# DIRECTIONS FOR THIS TASK
Answer with a number only, giving how many lines in the data below include "services".

# DATA FOR ANALYSIS
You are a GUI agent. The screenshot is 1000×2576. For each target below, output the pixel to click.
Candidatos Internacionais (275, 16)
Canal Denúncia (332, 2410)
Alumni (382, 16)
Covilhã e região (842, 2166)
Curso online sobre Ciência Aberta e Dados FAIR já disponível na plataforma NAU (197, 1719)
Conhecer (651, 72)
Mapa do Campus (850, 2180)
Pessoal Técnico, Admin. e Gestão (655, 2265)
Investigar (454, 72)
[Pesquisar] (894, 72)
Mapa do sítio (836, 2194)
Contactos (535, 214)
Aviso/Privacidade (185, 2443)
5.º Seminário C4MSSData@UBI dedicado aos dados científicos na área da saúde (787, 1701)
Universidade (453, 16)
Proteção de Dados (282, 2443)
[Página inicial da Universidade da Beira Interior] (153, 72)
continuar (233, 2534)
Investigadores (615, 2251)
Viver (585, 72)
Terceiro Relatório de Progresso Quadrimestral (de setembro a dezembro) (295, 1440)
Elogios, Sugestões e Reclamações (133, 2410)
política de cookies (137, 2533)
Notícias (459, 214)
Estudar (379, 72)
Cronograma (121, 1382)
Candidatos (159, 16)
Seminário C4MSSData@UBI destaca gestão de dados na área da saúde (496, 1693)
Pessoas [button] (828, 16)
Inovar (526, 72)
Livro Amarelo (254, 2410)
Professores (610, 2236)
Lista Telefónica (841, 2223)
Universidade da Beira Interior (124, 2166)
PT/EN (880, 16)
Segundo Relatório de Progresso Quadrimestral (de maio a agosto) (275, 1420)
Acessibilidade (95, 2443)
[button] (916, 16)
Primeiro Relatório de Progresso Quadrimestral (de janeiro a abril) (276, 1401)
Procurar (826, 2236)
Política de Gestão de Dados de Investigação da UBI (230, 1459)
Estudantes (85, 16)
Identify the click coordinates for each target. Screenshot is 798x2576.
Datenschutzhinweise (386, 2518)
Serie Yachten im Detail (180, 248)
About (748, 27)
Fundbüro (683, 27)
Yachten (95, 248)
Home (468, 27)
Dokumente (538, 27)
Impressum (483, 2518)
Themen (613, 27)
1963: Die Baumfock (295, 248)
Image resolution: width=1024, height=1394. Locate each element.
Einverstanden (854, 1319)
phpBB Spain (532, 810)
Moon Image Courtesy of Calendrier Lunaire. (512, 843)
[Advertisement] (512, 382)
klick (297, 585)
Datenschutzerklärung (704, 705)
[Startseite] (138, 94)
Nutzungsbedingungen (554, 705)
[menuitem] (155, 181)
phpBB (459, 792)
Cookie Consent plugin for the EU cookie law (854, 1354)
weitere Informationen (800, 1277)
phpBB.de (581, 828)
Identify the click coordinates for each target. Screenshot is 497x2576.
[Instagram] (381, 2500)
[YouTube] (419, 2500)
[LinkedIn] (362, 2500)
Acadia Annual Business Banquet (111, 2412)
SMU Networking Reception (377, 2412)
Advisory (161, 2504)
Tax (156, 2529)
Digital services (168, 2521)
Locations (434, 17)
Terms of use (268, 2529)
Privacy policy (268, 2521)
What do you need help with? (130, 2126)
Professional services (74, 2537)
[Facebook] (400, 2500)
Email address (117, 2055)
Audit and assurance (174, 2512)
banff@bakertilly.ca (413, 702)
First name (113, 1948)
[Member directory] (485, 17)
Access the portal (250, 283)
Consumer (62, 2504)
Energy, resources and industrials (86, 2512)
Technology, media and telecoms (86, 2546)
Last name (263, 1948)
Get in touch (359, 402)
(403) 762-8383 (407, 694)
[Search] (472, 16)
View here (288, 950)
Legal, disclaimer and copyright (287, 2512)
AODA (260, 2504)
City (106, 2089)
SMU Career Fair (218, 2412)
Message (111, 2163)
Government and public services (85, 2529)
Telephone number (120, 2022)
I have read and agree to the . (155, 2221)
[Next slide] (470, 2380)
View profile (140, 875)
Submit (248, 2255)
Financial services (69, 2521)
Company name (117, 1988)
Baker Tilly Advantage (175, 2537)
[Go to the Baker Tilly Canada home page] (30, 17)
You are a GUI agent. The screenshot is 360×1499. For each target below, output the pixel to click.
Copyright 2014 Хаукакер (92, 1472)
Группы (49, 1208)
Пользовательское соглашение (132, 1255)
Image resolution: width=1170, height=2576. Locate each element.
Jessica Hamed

# RESULT OF THIS TASK
4